GDPR: AI in grave trouble

25th February 2023

How do you feel about the idea of training an AI using data taken from the dead?

If the answer is ‘pretty creeped out, actually’, then is there anything you could do about it?

There are a lot of technologies that can find a use for a catalogue of facial images, be that for training AIs to recognise patterns across them (expressions, characteristics, ethnicity, etc) or for using those images as seeds to generate new similar ‘synthetic’ images. But in the UK and EU there have always been significant bars that stand in the way of building up that kind of database.

Specifically, the GDPR stands in the way of building up a bank of facial images that have been collected ‘indirectly’ (i.e. not directly from willing data subjects) and then subjecting them to any kind of facial recognition treatment. Those images are personal data, of course, and the kind of data that one might generate from them using a facial recognition algorithm is biometric data (which attracts an even higher level of compliance burden than ‘vanilla’ personal data). We all know what happened to ClearView when it tried to do this kind of thing without obtaining individual consent.

So this article about PimEyes, which is alleged to have built its database using images of, now deceased, individuals taken from fascinated me.

It’s seldom relevant, but the GDPR (in the UK and EU) only affords rights to “natural persons” and in the UK at least our implementing legislation makes it clear that what we mean by that is a “living individual”.

So, at face value, there’s every reason to think that processing data relating to the dead, even at huge volume using technologies that they would have struggled to conceive of in their lifetimes, is fair game under GDPR. In just the same way that you can defame the dead without penalty (the poor guys just can’t catch a break).
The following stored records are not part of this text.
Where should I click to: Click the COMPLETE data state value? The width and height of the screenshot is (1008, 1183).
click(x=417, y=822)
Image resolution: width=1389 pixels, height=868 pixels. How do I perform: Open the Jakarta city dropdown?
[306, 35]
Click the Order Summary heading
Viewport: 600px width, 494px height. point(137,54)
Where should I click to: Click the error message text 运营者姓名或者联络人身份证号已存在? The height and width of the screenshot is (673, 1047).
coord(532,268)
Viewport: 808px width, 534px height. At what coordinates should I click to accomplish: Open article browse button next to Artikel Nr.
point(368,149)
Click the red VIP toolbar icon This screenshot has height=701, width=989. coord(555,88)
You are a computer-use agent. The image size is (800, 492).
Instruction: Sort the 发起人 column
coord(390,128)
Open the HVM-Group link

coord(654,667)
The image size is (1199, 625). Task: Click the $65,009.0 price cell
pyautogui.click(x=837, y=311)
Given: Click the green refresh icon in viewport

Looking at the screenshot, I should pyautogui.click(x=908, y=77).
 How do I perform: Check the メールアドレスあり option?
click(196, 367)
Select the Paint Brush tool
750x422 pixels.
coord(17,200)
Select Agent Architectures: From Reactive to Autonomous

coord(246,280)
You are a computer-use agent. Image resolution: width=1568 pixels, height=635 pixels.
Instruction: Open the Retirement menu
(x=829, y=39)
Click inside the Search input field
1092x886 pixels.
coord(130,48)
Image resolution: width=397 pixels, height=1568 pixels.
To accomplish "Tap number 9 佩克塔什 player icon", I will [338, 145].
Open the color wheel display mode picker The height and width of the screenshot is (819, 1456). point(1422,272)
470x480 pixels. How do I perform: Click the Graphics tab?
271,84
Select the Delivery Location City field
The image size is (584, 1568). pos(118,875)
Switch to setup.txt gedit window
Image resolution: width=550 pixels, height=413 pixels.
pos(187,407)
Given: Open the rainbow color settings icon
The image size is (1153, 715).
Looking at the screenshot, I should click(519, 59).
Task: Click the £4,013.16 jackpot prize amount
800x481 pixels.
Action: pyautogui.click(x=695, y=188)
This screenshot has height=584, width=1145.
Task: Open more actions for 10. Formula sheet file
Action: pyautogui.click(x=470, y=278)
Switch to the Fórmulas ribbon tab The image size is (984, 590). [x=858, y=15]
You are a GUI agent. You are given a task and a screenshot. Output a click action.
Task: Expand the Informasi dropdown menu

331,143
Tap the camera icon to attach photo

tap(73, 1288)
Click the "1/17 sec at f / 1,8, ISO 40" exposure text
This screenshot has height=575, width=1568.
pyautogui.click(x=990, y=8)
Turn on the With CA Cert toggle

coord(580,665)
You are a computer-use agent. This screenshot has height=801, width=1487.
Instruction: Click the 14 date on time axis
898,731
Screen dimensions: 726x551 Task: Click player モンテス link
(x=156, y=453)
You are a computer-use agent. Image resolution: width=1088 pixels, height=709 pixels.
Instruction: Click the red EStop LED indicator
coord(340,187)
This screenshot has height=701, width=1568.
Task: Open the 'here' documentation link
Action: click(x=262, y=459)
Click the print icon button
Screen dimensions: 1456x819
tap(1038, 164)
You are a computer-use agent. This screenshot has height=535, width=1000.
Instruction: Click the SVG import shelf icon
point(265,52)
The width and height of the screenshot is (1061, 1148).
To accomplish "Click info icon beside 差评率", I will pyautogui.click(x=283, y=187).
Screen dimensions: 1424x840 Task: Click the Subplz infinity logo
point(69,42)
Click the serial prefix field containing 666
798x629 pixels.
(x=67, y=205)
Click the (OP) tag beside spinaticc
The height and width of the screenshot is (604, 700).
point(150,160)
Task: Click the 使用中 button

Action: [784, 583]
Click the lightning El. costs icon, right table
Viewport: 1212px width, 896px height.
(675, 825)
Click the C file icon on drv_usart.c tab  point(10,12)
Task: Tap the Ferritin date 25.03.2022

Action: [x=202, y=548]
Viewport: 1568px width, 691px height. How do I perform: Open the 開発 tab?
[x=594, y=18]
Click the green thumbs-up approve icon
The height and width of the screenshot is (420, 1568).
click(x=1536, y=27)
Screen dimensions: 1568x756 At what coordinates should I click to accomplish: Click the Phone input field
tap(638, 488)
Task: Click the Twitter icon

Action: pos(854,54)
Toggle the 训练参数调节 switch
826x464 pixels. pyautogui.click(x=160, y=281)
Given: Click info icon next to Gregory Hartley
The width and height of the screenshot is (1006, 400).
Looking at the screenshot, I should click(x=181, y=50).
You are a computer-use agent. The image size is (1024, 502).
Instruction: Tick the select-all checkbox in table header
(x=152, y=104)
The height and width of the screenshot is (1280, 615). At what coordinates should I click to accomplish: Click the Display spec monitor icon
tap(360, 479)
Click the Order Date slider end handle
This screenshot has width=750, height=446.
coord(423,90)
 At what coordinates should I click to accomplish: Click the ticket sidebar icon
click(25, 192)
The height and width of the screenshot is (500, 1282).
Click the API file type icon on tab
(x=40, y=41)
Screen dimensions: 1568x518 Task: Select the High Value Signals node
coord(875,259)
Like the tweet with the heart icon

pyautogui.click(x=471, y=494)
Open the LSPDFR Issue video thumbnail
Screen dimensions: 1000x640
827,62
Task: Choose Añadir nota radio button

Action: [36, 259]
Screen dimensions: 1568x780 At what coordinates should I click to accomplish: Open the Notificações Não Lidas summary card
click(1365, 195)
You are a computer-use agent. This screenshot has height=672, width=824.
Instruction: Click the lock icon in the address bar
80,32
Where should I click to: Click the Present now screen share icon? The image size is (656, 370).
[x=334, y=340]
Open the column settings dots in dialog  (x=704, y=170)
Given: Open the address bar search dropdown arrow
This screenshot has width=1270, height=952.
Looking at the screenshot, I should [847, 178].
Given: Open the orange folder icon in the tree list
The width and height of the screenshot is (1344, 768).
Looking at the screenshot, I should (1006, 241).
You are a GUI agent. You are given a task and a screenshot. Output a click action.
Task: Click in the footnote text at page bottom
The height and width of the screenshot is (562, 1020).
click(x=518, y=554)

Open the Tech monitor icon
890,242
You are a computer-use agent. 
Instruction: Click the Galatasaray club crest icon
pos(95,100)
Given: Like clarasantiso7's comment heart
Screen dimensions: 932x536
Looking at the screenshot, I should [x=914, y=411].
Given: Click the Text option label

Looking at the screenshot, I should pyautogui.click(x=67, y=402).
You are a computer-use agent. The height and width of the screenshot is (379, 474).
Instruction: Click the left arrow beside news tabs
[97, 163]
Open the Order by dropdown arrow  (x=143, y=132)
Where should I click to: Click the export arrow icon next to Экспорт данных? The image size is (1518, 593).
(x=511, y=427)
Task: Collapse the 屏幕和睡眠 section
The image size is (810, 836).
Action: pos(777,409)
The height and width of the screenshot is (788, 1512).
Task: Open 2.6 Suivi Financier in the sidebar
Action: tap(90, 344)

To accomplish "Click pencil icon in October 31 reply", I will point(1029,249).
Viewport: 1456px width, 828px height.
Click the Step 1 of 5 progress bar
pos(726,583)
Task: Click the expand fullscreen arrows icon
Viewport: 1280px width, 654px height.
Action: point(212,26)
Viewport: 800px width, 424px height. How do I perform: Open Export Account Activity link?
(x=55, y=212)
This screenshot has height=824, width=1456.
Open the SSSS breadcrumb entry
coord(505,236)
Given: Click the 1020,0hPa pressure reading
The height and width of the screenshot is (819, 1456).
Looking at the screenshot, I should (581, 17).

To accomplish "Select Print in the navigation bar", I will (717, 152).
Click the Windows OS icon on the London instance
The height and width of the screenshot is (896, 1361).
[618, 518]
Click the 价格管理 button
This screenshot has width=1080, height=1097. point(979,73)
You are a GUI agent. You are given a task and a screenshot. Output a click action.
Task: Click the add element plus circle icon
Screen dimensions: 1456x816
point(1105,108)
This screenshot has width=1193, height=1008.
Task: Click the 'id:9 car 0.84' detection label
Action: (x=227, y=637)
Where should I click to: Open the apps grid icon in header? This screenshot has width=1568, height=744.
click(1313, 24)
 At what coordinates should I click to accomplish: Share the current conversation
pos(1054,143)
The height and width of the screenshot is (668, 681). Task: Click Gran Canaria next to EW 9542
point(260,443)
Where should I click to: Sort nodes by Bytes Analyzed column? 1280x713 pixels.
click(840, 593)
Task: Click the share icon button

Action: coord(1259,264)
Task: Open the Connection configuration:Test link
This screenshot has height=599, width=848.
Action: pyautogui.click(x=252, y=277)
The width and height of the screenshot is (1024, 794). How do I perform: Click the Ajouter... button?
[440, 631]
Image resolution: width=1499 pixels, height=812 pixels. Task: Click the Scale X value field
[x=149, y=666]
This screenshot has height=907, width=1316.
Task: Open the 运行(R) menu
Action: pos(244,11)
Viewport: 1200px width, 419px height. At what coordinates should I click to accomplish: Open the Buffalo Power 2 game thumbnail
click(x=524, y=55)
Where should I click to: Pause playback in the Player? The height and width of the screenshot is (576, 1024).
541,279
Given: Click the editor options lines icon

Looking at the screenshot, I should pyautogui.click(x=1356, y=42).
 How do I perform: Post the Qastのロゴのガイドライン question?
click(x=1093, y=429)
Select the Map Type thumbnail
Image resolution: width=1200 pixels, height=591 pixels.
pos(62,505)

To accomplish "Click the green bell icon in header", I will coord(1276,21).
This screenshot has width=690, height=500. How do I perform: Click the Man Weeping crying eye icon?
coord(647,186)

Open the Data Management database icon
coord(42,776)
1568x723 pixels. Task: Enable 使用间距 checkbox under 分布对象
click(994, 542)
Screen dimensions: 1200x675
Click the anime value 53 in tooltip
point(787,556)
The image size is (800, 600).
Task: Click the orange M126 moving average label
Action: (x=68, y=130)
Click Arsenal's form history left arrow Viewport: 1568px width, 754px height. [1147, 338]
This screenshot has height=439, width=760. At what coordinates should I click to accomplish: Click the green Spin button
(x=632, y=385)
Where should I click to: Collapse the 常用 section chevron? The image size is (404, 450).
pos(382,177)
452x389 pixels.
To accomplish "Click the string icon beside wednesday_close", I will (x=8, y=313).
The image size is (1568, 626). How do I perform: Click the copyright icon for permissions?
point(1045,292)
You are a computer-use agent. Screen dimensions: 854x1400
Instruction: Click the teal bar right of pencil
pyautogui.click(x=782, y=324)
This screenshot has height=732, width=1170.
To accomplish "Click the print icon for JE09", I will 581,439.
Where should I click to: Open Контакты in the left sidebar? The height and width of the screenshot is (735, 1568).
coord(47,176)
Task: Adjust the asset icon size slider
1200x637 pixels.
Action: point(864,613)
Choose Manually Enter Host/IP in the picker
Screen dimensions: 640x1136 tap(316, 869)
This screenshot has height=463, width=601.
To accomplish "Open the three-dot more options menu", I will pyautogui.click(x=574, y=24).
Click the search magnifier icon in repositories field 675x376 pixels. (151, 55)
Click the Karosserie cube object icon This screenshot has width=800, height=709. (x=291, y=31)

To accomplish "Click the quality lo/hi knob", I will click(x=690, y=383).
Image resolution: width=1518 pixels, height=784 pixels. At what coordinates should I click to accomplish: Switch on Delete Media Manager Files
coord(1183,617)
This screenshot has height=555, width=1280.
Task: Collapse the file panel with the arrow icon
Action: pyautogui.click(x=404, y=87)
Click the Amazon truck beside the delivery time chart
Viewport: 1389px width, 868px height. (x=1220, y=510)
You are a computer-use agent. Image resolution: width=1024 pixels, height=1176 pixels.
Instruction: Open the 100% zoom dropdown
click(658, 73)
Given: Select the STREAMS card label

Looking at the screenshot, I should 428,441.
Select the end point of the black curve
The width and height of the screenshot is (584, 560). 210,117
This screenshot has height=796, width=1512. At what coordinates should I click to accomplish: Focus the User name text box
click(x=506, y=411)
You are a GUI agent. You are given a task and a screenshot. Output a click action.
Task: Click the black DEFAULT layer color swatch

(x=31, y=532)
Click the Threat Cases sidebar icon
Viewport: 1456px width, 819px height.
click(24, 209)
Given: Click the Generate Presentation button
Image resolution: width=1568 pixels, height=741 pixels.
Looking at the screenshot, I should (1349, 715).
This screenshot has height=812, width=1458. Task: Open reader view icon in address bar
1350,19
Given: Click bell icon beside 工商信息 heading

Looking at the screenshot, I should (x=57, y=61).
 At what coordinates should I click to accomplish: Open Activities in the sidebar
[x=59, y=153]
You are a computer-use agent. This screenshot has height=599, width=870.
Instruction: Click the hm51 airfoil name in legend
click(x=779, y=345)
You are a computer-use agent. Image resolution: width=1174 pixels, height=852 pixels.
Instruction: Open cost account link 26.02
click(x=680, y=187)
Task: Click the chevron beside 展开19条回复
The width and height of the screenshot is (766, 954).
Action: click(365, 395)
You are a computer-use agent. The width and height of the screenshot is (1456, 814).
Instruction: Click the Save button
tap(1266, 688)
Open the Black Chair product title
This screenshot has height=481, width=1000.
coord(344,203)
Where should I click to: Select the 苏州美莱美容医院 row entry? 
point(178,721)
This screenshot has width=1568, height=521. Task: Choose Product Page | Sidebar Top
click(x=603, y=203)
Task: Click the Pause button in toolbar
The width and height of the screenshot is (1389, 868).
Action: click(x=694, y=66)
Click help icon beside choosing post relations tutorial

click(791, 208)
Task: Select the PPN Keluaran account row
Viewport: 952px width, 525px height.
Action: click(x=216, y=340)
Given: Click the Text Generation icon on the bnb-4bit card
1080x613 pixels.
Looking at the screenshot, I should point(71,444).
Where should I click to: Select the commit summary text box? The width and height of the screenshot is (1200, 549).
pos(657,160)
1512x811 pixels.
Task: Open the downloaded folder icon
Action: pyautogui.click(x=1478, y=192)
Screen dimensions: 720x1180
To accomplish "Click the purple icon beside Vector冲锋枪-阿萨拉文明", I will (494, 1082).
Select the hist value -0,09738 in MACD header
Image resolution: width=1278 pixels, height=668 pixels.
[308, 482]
The real rub, which is where privacy campaigners are bound to go with this kind of use-case, is that the data you generate using images of the dead is only valuable to you once you start selling its outputs to the living (the dead typically being a fairly low-spending demographic). Once you start using data compiled from the deceased in order to start identifying or profiling those still among us, then you go straight back into GDPR’s territory and need to think about how you intend to justify its rules about identifying them.

PimEyes, Scarlett says, has scraped images of the dead to populate its database. By indexing their facial features, the site’s algorithms can help those images identify living people through their ancestral connections.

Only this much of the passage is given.